# EXERCISE BRIEF:
Duplicate the section of the passage on economic impacts of federal rules starting with "The Dirty Little" and going on through "August 24, 2012.".

# PASSAGE PROVIDED:

The Dirty Little Secret of Economic Impacts of Federal Rules

We, the U.S. Fish and Wildlife Service (FWS) and the National Marine Fisheries Service (NMFS) (collectively referred to as the ‘‘Services’’ or ‘‘we’’), propose to revise our regulations pertaining to impact analyses conducted for designations of critical habitat under the Endangered Species Act of 1973, as amended (the Act). These changes are being proposed as directed by the President’s February 28, 2012, memorandum, which directed us to take prompt steps to revise our regulations to provide that the economic analysis be completed and made available for public comment at the time of publication of a proposed rule to designate critical habitat.”  —Preamble to FWS–R9–ES–2011–0073, Proposed Federal Rulemaking published August 24, 2012.

If this is all you read about this proposed rules change, you’d think, “OK, no big deal this makes sense. We want the economic impact analysis of Federal rules to be complete—otherwise why bother.  We also want to see that complete analysis before the public comment period so we can actually comment on the estimated cost and impact of proposed rules.”

# DATA SHOWN:

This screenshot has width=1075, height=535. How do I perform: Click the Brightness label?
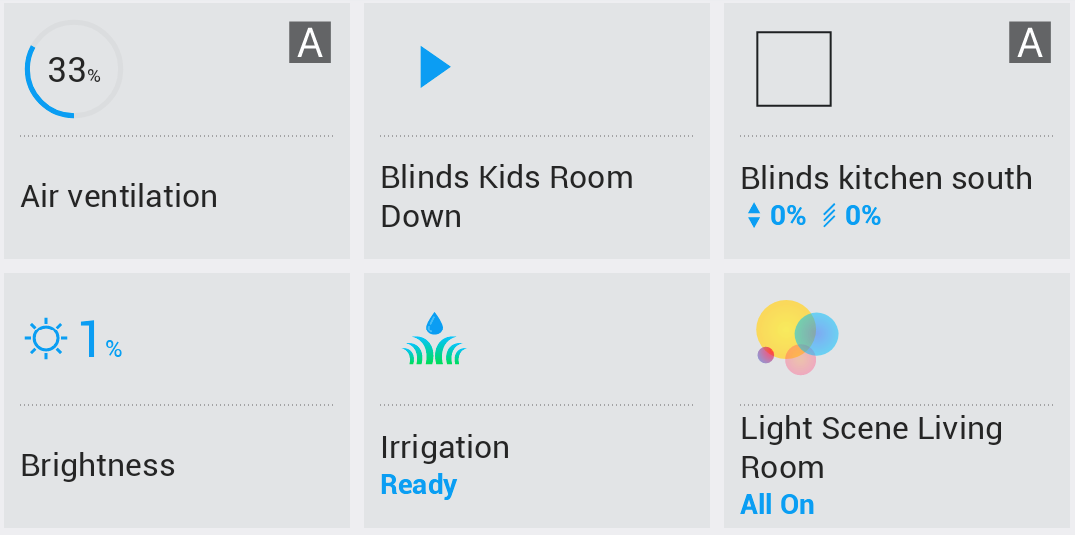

# CORRECT RESPONSE:
The Dirty Little Secret of Economic Impacts of Federal Rules

We, the U.S. Fish and Wildlife Service (FWS) and the National Marine Fisheries Service (NMFS) (collectively referred to as the ‘‘Services’’ or ‘‘we’’), propose to revise our regulations pertaining to impact analyses conducted for designations of critical habitat under the Endangered Species Act of 1973, as amended (the Act). These changes are being proposed as directed by the President’s February 28, 2012, memorandum, which directed us to take prompt steps to revise our regulations to provide that the economic analysis be completed and made available for public comment at the time of publication of a proposed rule to designate critical habitat.”  —Preamble to FWS–R9–ES–2011–0073, Proposed Federal Rulemaking published August 24, 2012.